HOW TO COMPLETE THIS TASK — Every line from the one with "BÀI 7. NGOẠI LỰC - Chân trời sáng tạo (141, 1103)" to the one with "2)] (141, 668)", including those two, is to be copied exactly; all other lines of the entries below are left out.

MATERIAL PROVIDED —
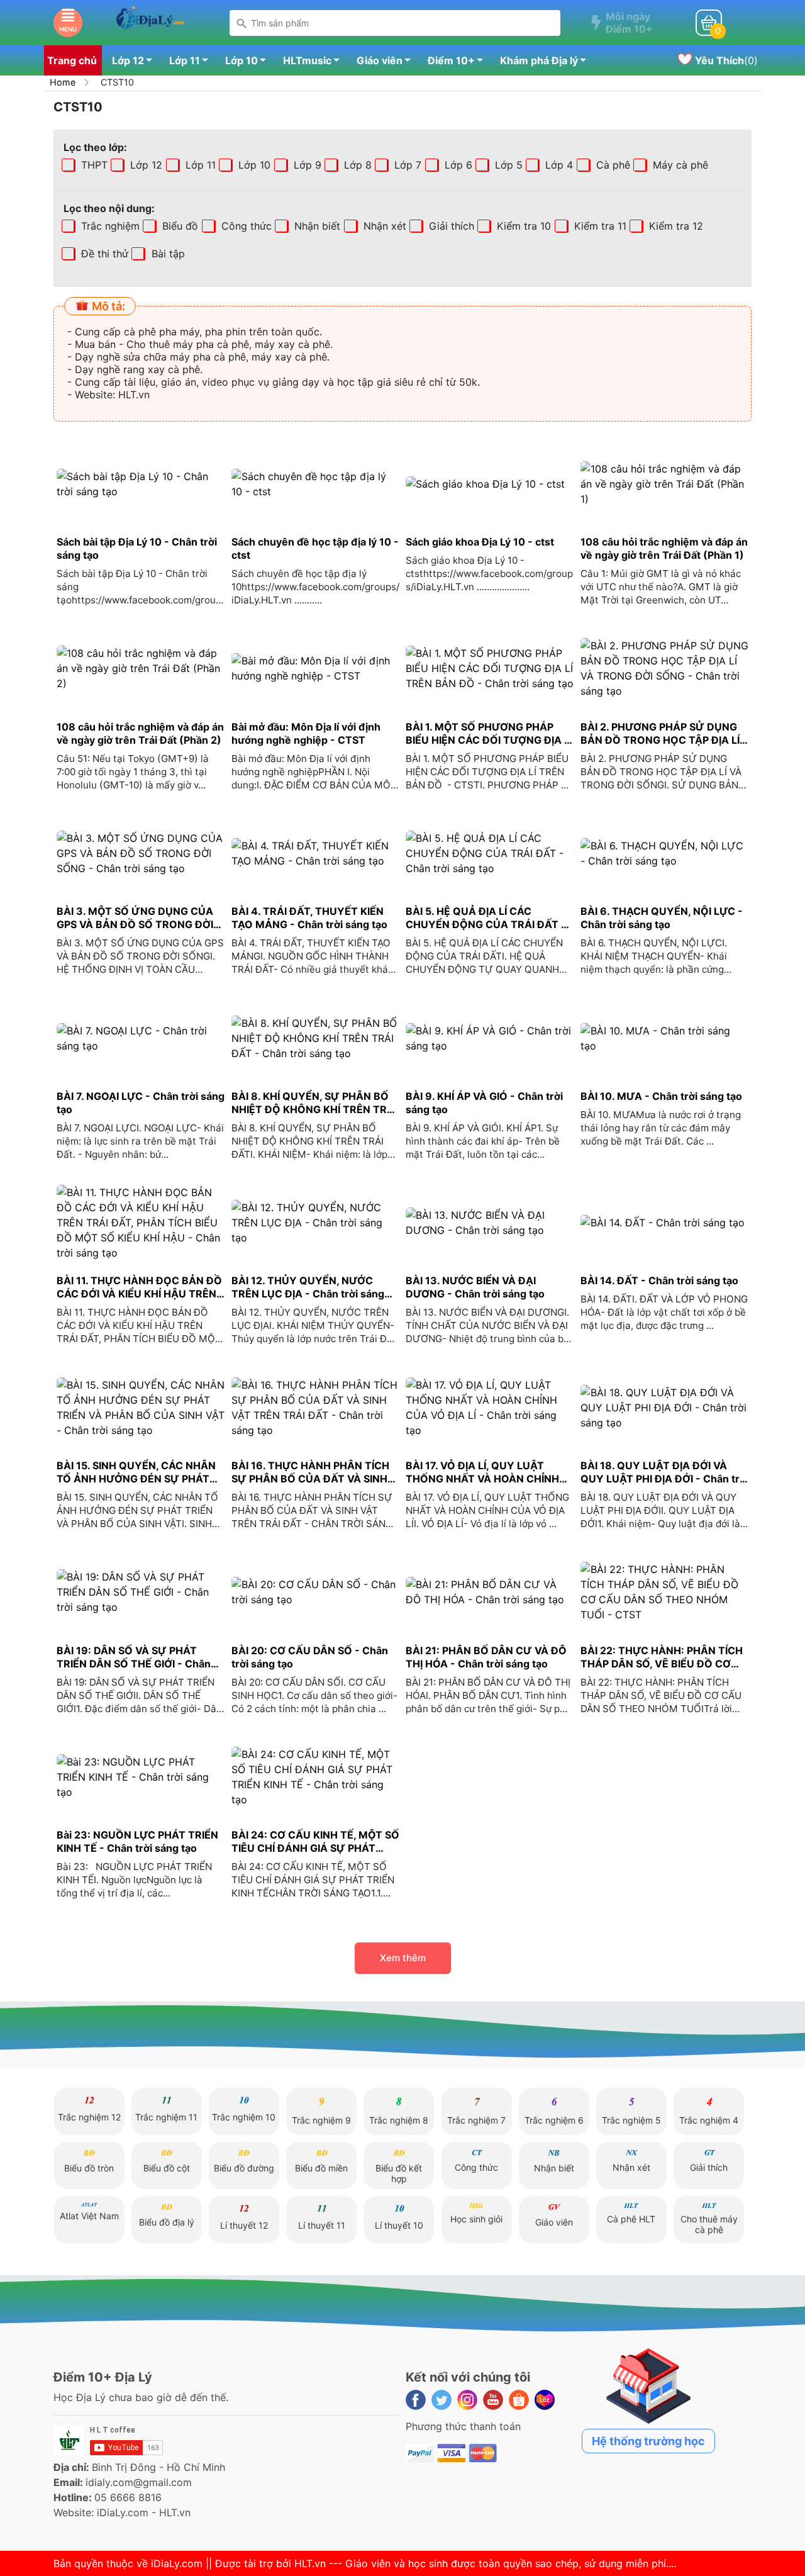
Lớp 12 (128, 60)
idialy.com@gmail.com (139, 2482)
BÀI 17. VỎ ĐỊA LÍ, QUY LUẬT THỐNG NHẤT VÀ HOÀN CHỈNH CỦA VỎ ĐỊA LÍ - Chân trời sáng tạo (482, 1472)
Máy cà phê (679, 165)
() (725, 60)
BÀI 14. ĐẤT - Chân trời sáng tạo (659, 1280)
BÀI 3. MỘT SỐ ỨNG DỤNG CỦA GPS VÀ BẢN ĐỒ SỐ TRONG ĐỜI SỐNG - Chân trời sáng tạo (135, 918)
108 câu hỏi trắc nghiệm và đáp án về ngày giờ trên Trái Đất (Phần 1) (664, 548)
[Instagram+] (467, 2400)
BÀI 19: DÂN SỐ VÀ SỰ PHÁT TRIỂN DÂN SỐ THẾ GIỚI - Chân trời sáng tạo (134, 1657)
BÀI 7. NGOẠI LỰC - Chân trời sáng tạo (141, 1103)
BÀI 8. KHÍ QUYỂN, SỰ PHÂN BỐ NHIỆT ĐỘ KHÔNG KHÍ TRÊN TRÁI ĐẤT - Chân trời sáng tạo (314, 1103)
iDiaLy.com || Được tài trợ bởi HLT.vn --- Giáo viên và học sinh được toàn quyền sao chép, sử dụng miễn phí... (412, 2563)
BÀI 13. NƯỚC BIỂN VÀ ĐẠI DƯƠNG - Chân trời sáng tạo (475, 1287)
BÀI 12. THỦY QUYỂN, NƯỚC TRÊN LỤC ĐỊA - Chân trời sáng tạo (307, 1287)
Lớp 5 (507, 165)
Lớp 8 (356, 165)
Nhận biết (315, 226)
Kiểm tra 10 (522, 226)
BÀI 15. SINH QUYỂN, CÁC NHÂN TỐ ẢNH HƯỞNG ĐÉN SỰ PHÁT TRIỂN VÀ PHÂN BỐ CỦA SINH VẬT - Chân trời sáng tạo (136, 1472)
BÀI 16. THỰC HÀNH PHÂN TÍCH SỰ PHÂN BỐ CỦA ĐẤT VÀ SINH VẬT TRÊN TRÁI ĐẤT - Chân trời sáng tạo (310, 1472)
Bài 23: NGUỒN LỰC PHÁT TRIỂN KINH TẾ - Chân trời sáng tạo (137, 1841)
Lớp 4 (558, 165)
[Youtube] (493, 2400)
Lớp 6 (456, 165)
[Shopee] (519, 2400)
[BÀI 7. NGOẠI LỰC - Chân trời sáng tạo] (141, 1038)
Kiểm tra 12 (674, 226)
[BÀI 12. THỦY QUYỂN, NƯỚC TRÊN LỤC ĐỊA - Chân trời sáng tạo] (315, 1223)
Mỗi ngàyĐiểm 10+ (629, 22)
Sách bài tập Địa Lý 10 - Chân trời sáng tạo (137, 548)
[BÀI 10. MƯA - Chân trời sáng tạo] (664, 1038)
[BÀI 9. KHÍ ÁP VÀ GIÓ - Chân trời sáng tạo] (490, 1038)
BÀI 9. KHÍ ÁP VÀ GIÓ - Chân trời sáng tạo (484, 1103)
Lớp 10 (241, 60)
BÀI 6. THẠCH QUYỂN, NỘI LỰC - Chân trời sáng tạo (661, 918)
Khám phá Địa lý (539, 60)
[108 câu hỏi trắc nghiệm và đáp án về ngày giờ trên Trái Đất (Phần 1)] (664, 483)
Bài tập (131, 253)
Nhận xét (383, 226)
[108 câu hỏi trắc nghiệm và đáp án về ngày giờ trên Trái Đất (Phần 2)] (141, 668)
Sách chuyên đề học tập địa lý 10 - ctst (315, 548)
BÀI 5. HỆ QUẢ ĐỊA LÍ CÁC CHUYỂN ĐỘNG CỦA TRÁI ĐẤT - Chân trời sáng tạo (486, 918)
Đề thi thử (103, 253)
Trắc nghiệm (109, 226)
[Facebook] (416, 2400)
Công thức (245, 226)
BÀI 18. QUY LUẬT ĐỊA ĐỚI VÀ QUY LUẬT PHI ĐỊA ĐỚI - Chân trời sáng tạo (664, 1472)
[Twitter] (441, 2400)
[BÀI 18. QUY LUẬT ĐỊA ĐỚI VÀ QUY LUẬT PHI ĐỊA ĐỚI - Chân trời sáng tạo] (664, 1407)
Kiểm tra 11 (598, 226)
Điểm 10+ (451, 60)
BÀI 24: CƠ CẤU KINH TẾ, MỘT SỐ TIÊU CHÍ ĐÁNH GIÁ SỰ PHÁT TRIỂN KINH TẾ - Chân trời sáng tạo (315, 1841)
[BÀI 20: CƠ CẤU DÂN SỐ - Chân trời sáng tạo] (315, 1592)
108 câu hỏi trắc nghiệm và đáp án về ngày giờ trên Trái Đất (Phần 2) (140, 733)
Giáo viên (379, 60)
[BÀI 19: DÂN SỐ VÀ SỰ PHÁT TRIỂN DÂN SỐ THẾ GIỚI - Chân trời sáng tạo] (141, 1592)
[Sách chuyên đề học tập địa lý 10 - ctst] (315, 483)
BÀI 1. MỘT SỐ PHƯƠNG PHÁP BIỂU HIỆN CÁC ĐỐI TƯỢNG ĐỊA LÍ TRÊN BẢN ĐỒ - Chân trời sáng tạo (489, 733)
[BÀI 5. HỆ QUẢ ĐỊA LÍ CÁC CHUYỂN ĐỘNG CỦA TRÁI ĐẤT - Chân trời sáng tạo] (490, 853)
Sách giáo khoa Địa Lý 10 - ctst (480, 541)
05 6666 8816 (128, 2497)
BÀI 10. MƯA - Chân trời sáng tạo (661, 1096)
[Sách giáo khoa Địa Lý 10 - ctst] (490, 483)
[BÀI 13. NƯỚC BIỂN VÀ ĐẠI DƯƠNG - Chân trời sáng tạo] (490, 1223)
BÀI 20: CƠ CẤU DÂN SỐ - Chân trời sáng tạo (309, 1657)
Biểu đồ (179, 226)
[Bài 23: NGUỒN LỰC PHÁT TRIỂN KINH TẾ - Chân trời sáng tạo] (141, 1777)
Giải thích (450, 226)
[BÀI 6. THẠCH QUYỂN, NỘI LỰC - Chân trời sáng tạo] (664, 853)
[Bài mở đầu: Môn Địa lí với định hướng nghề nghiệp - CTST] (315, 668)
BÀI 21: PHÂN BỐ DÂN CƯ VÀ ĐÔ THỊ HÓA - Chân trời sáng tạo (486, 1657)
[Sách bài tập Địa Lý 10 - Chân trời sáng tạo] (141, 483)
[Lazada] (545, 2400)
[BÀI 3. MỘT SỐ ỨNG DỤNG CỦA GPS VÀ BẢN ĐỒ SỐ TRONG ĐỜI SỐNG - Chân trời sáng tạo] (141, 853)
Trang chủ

--

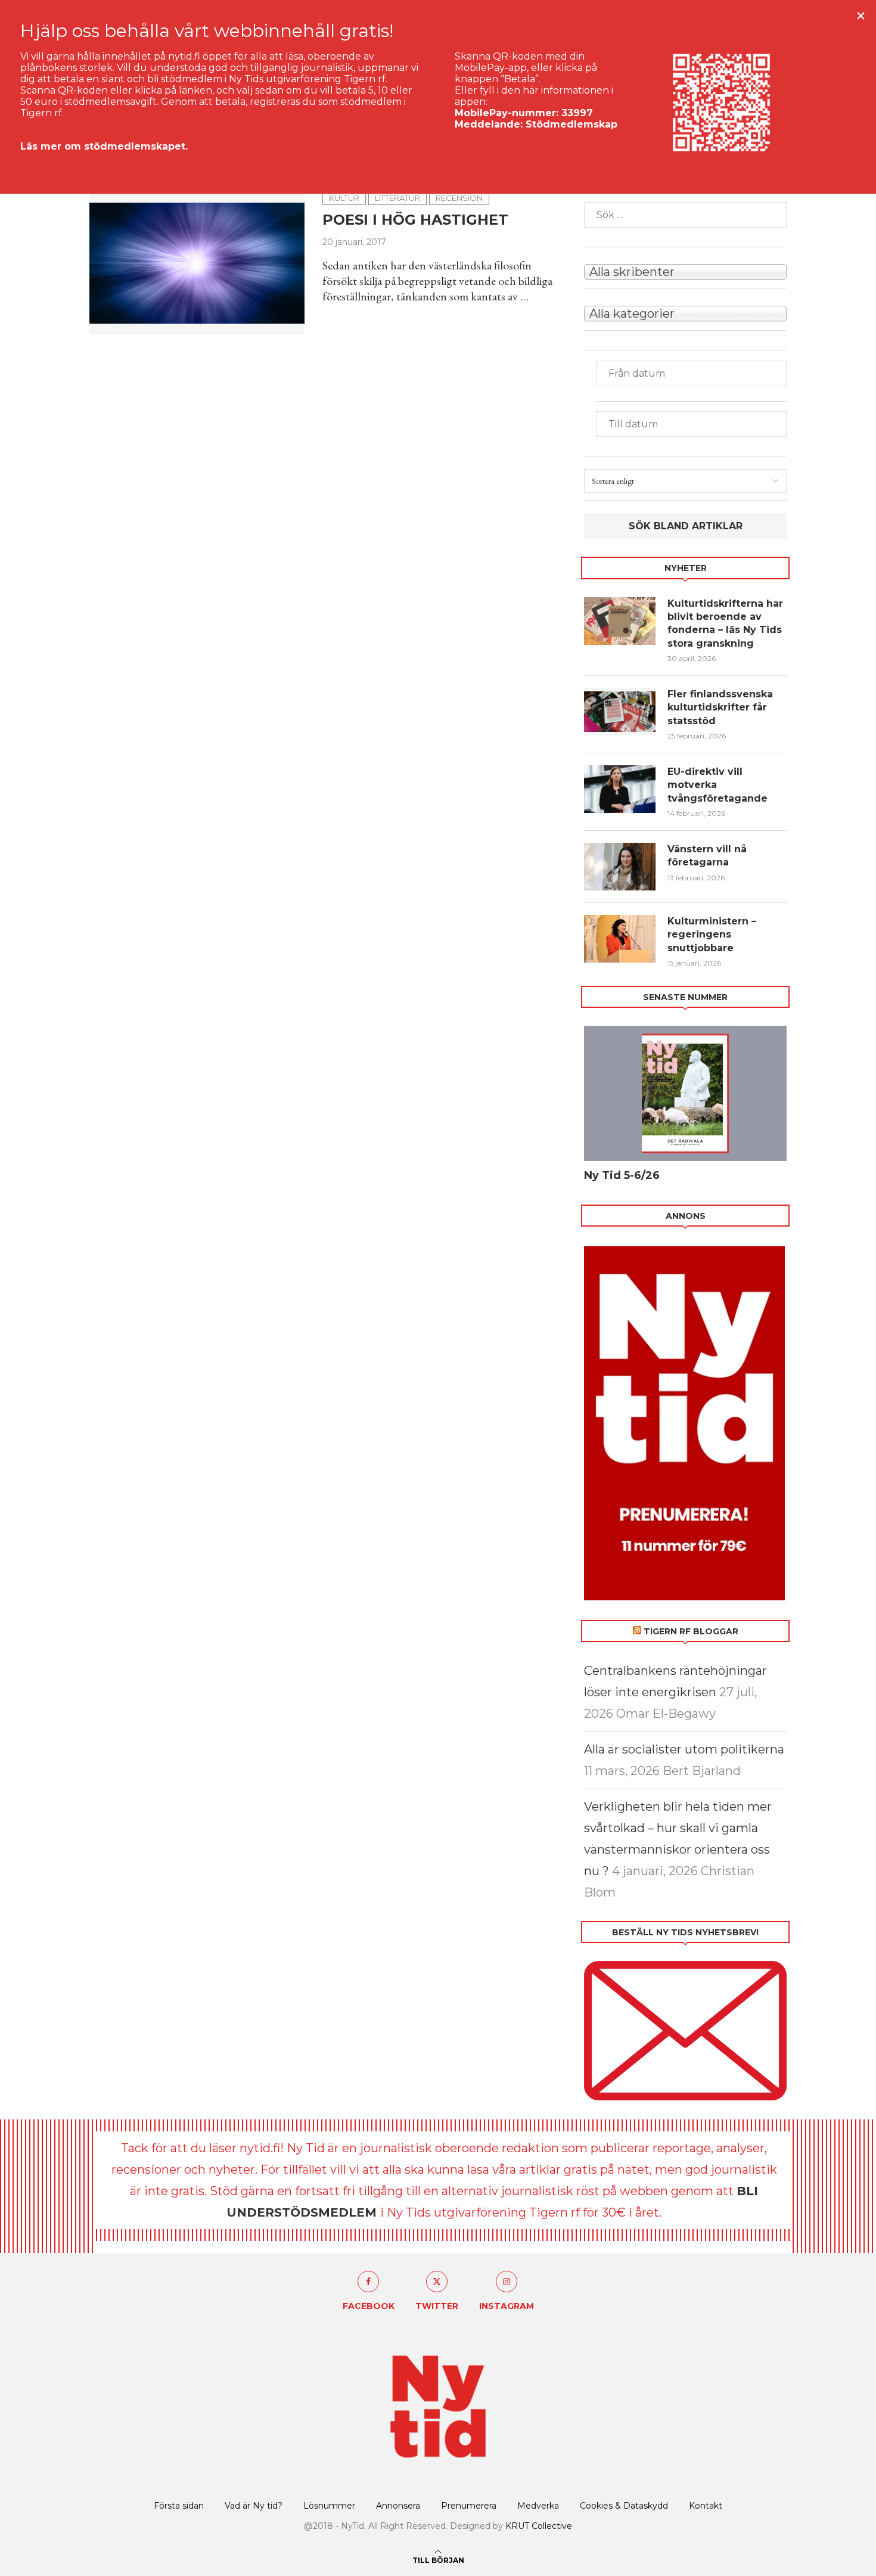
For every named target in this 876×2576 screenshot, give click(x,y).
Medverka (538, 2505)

EXERCISE RESULT —
BÀI 7. NGOẠI LỰC - Chân trời sáng tạo (141, 1103)
BÀI 8. KHÍ QUYỂN, SỰ PHÂN BỐ NHIỆT ĐỘ KHÔNG KHÍ TRÊN TRÁI ĐẤT - Chân trời sáng tạo (314, 1103)
iDiaLy.com || Được tài trợ bởi HLT.vn --- Giáo viên và học sinh được toàn quyền sao chép, sử dụng miễn phí... (412, 2563)
BÀI 13. NƯỚC BIỂN VÀ ĐẠI DƯƠNG - Chân trời sáng tạo (475, 1287)
BÀI 12. THỦY QUYỂN, NƯỚC TRÊN LỤC ĐỊA - Chân trời sáng tạo (307, 1287)
Lớp 5 (507, 165)
Lớp 8 (356, 165)
Nhận biết (315, 226)
Kiểm tra 10 (522, 226)
BÀI 15. SINH QUYỂN, CÁC NHÂN TỐ ẢNH HƯỞNG ĐÉN SỰ PHÁT TRIỂN VÀ PHÂN BỐ CỦA SINH VẬT - Chân trời sáng tạo (136, 1472)
BÀI 16. THỰC HÀNH PHÂN TÍCH SỰ PHÂN BỐ CỦA ĐẤT VÀ SINH VẬT TRÊN TRÁI ĐẤT - Chân trời sáng tạo (310, 1472)
Bài 23: NGUỒN LỰC PHÁT TRIỂN KINH TẾ - Chân trời sáng tạo (137, 1841)
Lớp 4 (558, 165)
[Youtube] (493, 2400)
Lớp 6 (456, 165)
[Shopee] (519, 2400)
[BÀI 7. NGOẠI LỰC - Chân trời sáng tạo] (141, 1038)
Kiểm tra 12 (674, 226)
[BÀI 12. THỦY QUYỂN, NƯỚC TRÊN LỤC ĐỊA - Chân trời sáng tạo] (315, 1223)
Mỗi ngàyĐiểm 10+ (629, 22)
Sách bài tập Địa Lý 10 - Chân trời sáng tạo (137, 548)
[BÀI 10. MƯA - Chân trời sáng tạo] (664, 1038)
[BÀI 9. KHÍ ÁP VÀ GIÓ - Chân trời sáng tạo] (490, 1038)
BÀI 9. KHÍ ÁP VÀ GIÓ - Chân trời sáng tạo (484, 1103)
Lớp 10 (241, 60)
BÀI 6. THẠCH QUYỂN, NỘI LỰC - Chân trời sáng tạo (661, 918)
Khám phá Địa lý (539, 60)
[108 câu hỏi trắc nghiệm và đáp án về ngày giờ trên Trái Đất (Phần 1)] (664, 483)
Bài tập (131, 253)
Nhận xét (383, 226)
[108 câu hỏi trắc nghiệm và đáp án về ngày giờ trên Trái Đất (Phần 2)] (141, 668)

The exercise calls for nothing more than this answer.